01 - In a large bowl, combine the active sourdough starter, lukewarm water, and sugar. Stir continuously until the sugar completely dissolves and the mixture is uniform.
02 - Add bread flour, whole wheat flour, and sea salt to the starter mixture. Stir with a wooden spoon or your hands until a shaggy, rough dough forms.
03 - Turn the dough onto a lightly floured work surface. Knead vigorously for 8 to 10 minutes until the dough becomes smooth and elastic. Drizzle the vegetable oil over the dough during the final minute of kneading and work it in until fully incorporated.
04 - Gently fold the raspberries into the dough using minimal pressure to keep the berries as whole as possible. The dough will become sticky and will have a marbled appearance.
05 - Place the dough in a lightly greased bowl, cover with plastic wrap or a damp towel, and let rise at room temperature for 6 to 8 hours until doubled in size.
06 - Turn the risen dough onto a lightly floured surface. Divide into 8 equal portions using a dough scraper or sharp knife.
07 - Form each portion into a smooth ball by tucking the edges underneath. Poke a hole through the center of each ball with your finger, then gently stretch and widen the opening to create the classic bagel shape.
08 - Arrange the shaped bagels on a parchment-lined baking sheet, leaving space between them. Cover with a clean kitchen towel and let proof for 1 to 2 hours at room temperature. For deeper flavor development, refrigerate overnight instead.
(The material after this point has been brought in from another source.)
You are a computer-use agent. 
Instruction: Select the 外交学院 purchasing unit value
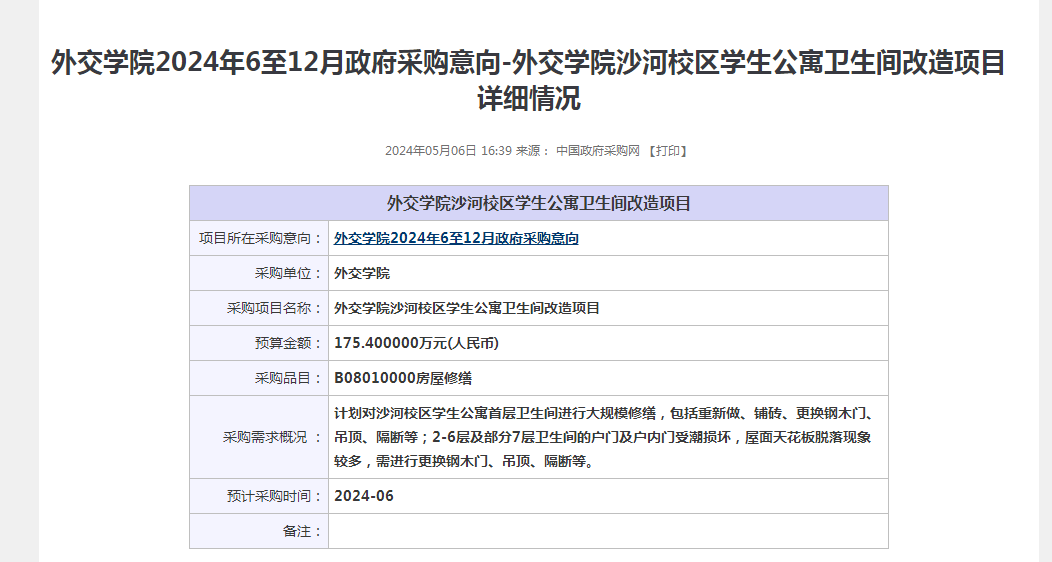pos(362,273)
09 - Preheat the oven to 425°F.
10 - Bring 12 cups of water to a rolling boil in a wide, deep pot. Stir in the honey or malt syrup until dissolved. Add baking soda now if using for extra chewiness.
11 - Working in batches, carefully lower 2 to 3 bagels into the boiling water. Boil for 45 to 60 seconds, then flip and boil the second side for another 45 to 60 seconds. Remove with a slotted spoon, allowing excess water to drain off, and return to the baking sheet.
12 - Immediately sprinkle the wet bagels with Demerara sugar or poppy seeds if desired. The water helps the toppings adhere.
13 - Bake for 22 to 25 minutes until the bagels are deeply golden brown and sound hollow when tapped on the bottom.
14 - Transfer the baked bagels to a wire rack and let cool completely before slicing and serving.